┏━━

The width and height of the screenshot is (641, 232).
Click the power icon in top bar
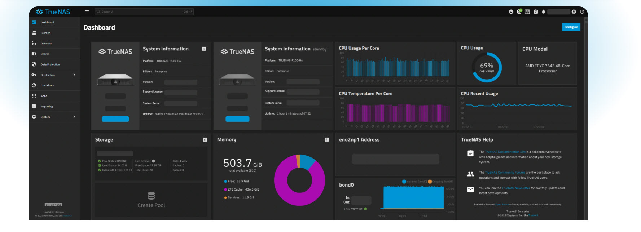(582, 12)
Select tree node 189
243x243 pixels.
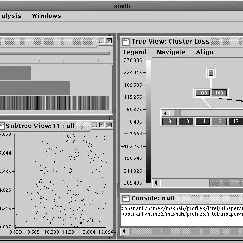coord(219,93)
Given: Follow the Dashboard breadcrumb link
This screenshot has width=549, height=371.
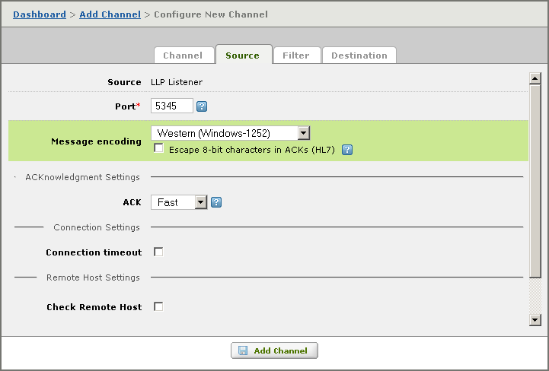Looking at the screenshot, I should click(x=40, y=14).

┗━━
┏━━

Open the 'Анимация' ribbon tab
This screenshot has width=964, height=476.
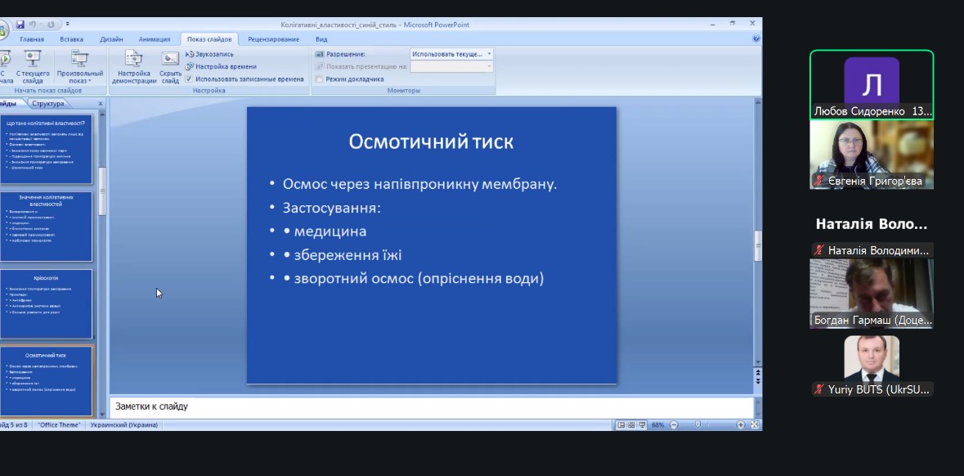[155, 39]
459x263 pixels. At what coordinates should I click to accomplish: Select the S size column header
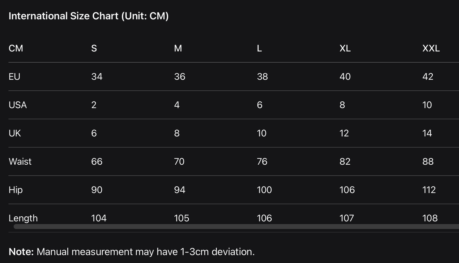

┗━━
┏━━

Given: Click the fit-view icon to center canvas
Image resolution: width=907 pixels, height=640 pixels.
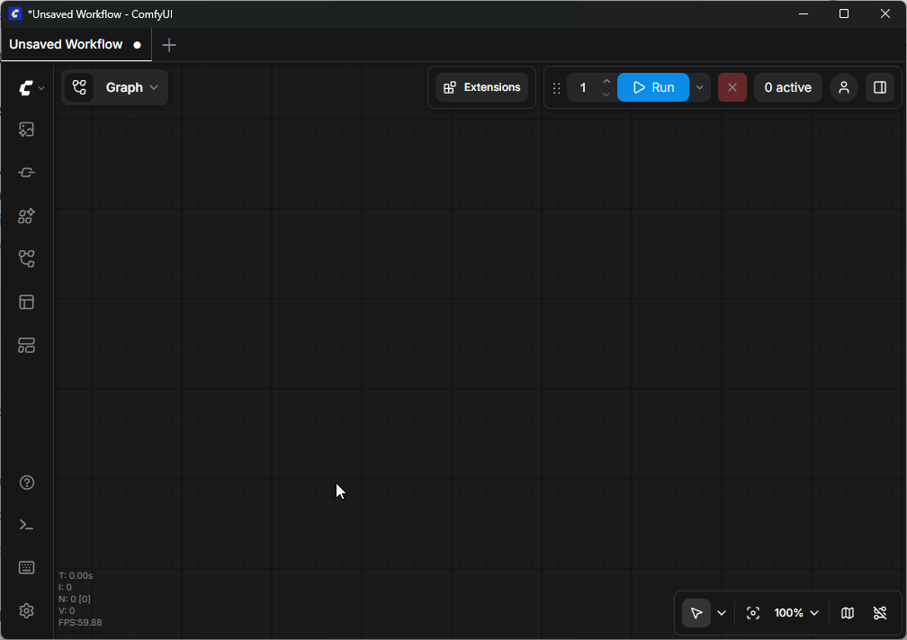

┗━━

* _Problem to work on_: The response must repeat exactly the lines above from the one with "This screenshot has width=964, height=476." through the one with "459x263 pixels. At", including both, and must contain no pictures and no other text.

* _Answer box_:
This screenshot has width=964, height=476.
[155, 39]
459x263 pixels. At what coordinates should I click to accomplish: Select the S size column header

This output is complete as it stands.